*This review contains spoilers for Suicide Squad #50
The Temho-Meyta Prison hurtles like a rocket from the depths of the Laptev Sea toward the unsuspecting surface. Its payload: the insatiable Tunguska alien virus. The Suicide Squad is the only thing standing between the Vets’ weapon and its intended target. Will the Suicide Squad be able to prevent the virus from consuming the world or is the entire human race destined to become lava-zombies?
“We all make decisions that define us.”
Suicide Squad #50 is not only an excellent conclusion to the “Rocket to Russia” story-line but also a perfect bookend to the current volume of the series. Williams’ understanding of each squad member is what makes this issue, as well as his entire run, so wildly entertaining. This is evident due to his excellent work in integrating themes with entertaining dialogue and engaging character interactions.
Williams’ excellent work with dialogue and character interactions is on full display. Suicide Squad is a series whose entertainment value largely hinges on the interactions of these disparate characters. Whether they are trying to flee from conflict in a mini-sub, bashing their infected boss’ face with an over-sized wooden mallet, or battling an alien infection with grief, each of the characters behaves in a believable manner.
Some of my favorite moments from the issue revolve around Deadshot and Captain Boomerang. Although the characters often butt heads, Deadshot convincing Boomerang to stay and fight using quotes from “The Wild Bunch” is a quieter yet meaningful moment. Additionally, this emotion is subverted when Boomerang asks Deadshot to help him do something that they’re both good at – disposing of bodies. Williams’ dialogue always has me grinning from ear to ear despite of the world shattering stakes posed by the Tunguska virus.
Additionally, Williams’ use of themes for the final issue speaks to the core values of the Suicide Squad. One of my favorite lines from the issue is, “We choose our own path, and whether we realize it or not… we choose our own tragedies.” I think this could be accurately summarized as, “We are the architects of our own destruction.” As dour as this theme may seem, I think this is fitting for many of the squad members because their choices have led them down this path and placed them into this position. Additionally, this theme is directly tied in to Rick Flag’s conflict as his past comes back to haunt him and threaten to destroy the entire world. This goes a long way in making Flag feel like a full-fledged member of the Suicide Squad. Finally, I think this theme has some resonance with us, as the reader, because I think everyone has experienced the past coming back to bite them in the butt at some point.

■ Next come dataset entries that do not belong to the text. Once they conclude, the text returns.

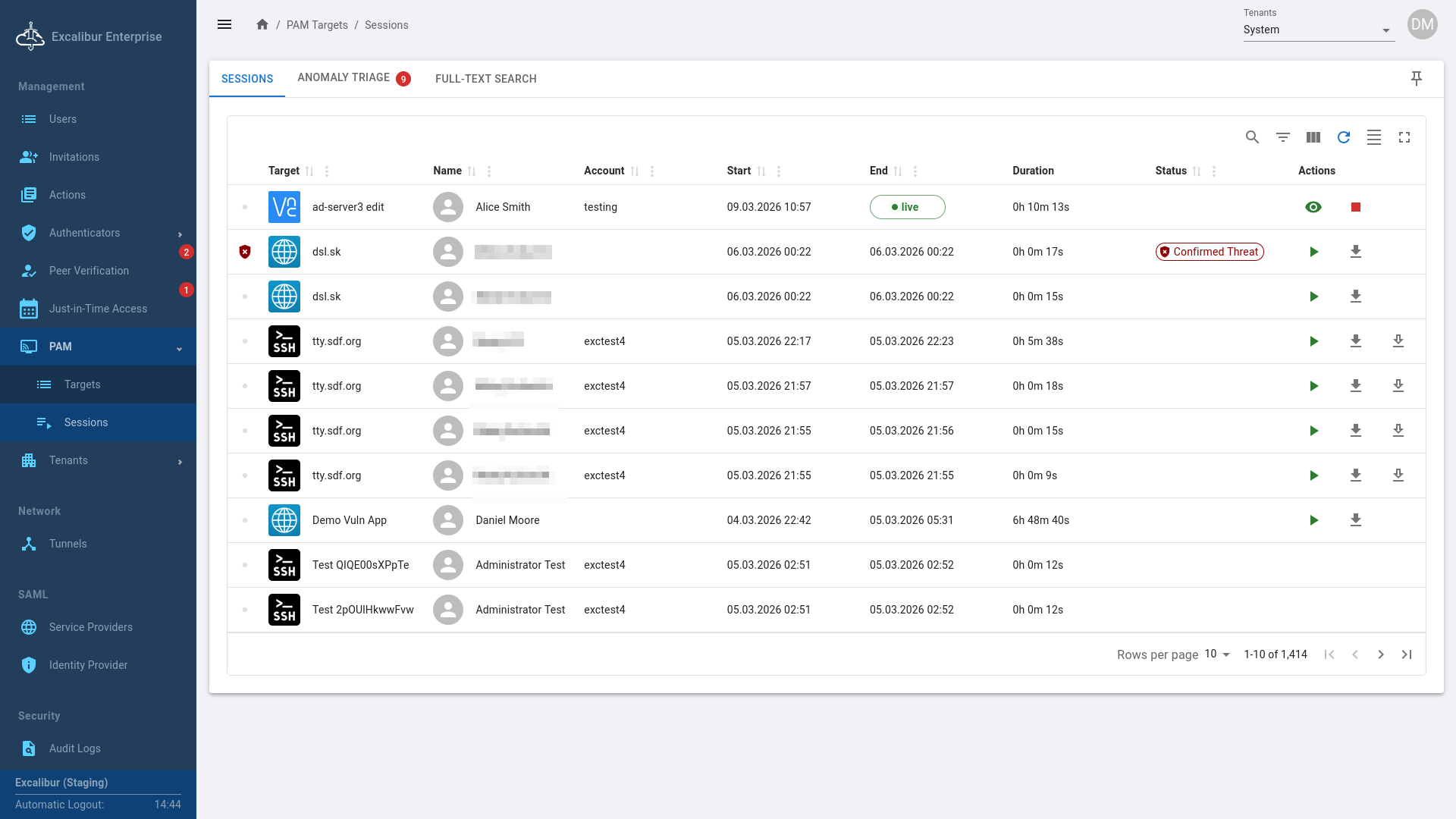This screenshot has width=1456, height=819.
Task: Open the rows per page dropdown
Action: point(1217,654)
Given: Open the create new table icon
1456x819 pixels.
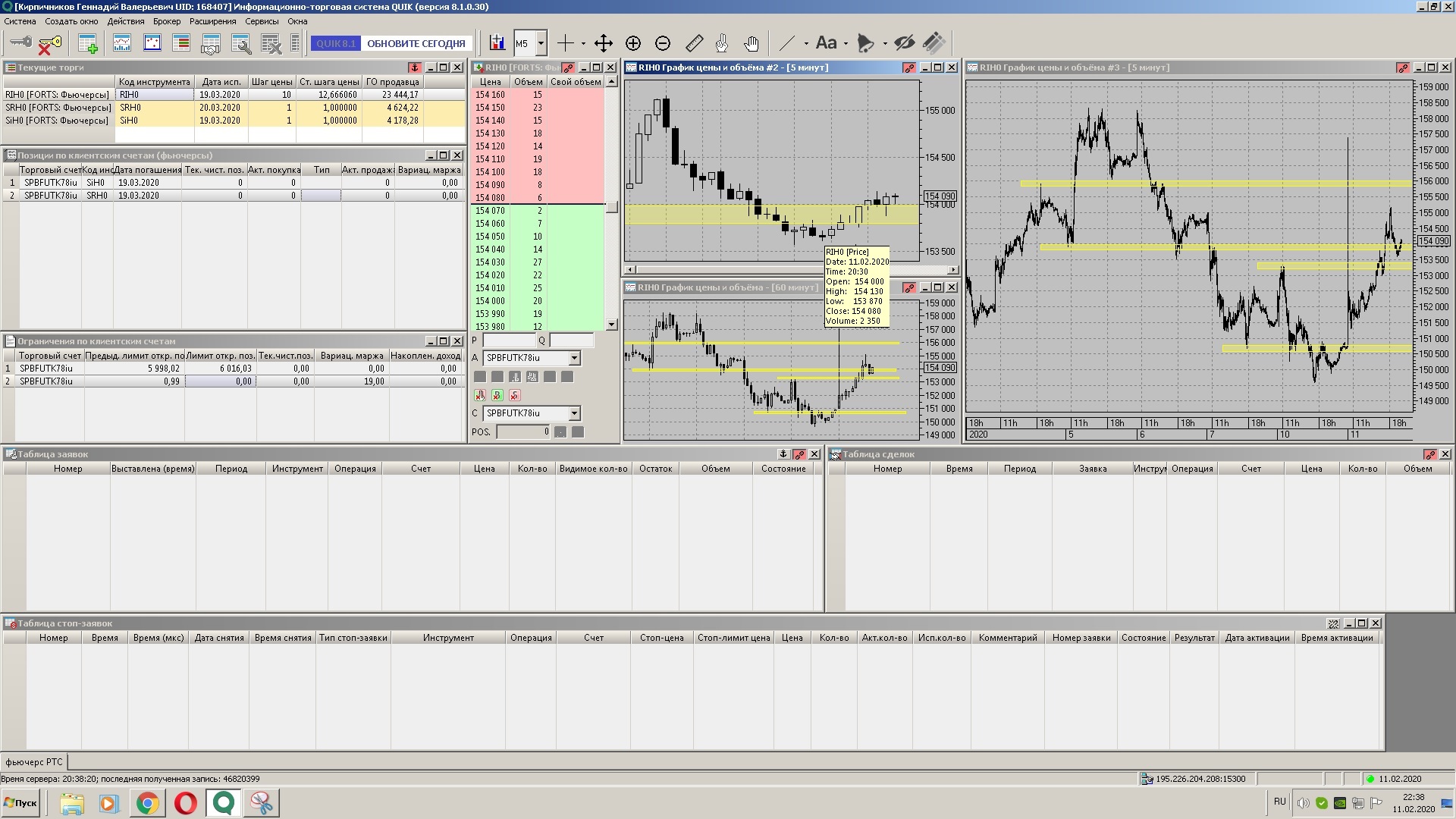Looking at the screenshot, I should click(88, 44).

“Now you finally know what it is to be in the Suicide Squad, huh?”
German Peralta, Brent Schoonover, and Will Conrad’s art with Gabe Eltaeb’s colors do an excellent job conveying the horrors of the Tunguska virus, as well as the insane action. With so many artists involved in the issue, it would be easy for the changes in style to be jarring for the reader. To the artists’ credit, the changes in style are never so jarring that it takes the reader out of the moment. Gabe Eltaeb’s colors do a great job in helping the reader distinguish between flashbacks and current events.
Some of my favorite images from the issue involve the Vets’ War Waller hunting down the Suicide Squad with her flaming mouth belly. In particular, one of my favorite images happens once Harley is infected the virus and turns on her teammates. This flaming zombie visual with War Waller lurching in the background combined with Harley moaning, “Hunnggrrryy Puddddinggsss…” is terrifyingly beautiful. Much like Captain Boomerang, I will be having nightmares for weeks to come.
Suicide Squad #50 is an excellent conclusion to the “Rocket to Russia” story-line. William’s understanding of each squad member through engaging character interactions is what makes his run on the title completely entertaining. Moreover, the art in this issue wonderfully conveys the horrors of the Tunguska virus as well as the action.